Last spring, Iran put into service a new generation of C-802 shore-to-sea missiles (one of which hit and crippled an Israeli missile frigate opposition Beirut in July). The missile, derived from the Chinese Silkworm, is mass-produced by Iran’s Revolutionary Guards’ industries, which have been upgrading it for the last five years. While this missile is effective, it is outperformed by the US Navy’s advanced RAM system which can knock out the C-802 missile’s radar guidance during launch and in mid-flight.
The RAM system, which is designed to defeat incoming antiship cruise missiles, is integrated with the AN/SWY-2 weapon and combat direction system on certain US vessels. DEBKA-Net-Weekly’s military sources report that Iran, racing to keep up, recently armed the Kilo submarines it purchased from Russia with sophisticated Shkaval torpedoes. Russian instructors have been in Chah Bahar since August teaching Iranian officers how to use the system.
But, according to our military sources, the US fleet in the Persian Gulf is also armed with systems capable of neutralizing the Kilo submarines’ radar and its torpedo launching system, as a recent exercise by the guided missile destroyer USS Ramage in the Atlantic naval base of Norfolk naval base demonstrated.
The US destroyer, equipped for high-density, multi-threat environments, was joined in the exercise by US F-18 interceptors and E-2 EW aircraft. It was able to show its paces as an integral part of a carrier-battle group or surface action group, together with its capabilities for air warfare, undersea warfare and surface warfare as local protection of the battle group.
F-18 interceptors are deployed on the decks of the USS Eisenhower which reached the Middle East this week.

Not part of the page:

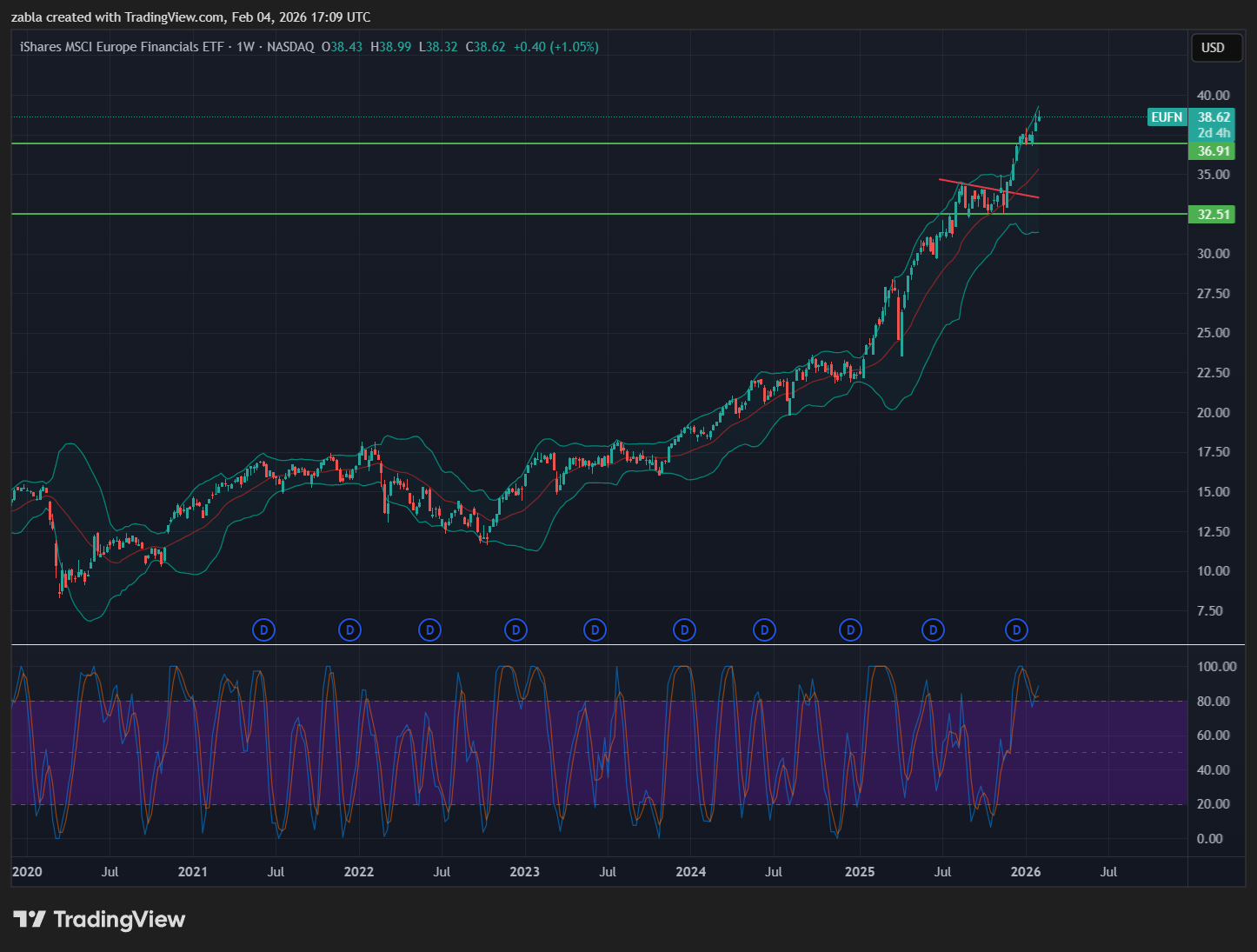Click the rightmost dividend D marker
1257x952 pixels.
(x=1016, y=629)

But Iran’s missiles are another matter. US missile experts were astounded by the performance of the array of missiles which Iran fired at the outset of its war game early Thursday
Iranian leaders, according to DEBKA-Net-Weekly‘s sources, acted out of conviction that the US seriously means to go through with a military offensive in the coming months, although some of president Mahmoud Ahmadinejad‘s close circle maintains the Americans are bluffing to intimidate them. But by and large, Tehran is coming round to the belief that if Washington finds that Iran cannot be forced to give up uranium enrichment by UN Security Council action or superficial sanctions, the Bush administration will decide there is no other option but an extensive military offensive to wipe out its nuclear installations.
Most Iranian officials are also convinced that Israel is prodding Washington to go through with this offensive. They hope that their scintillating missile performance will persuade the Europeans to hold the Bush administration back.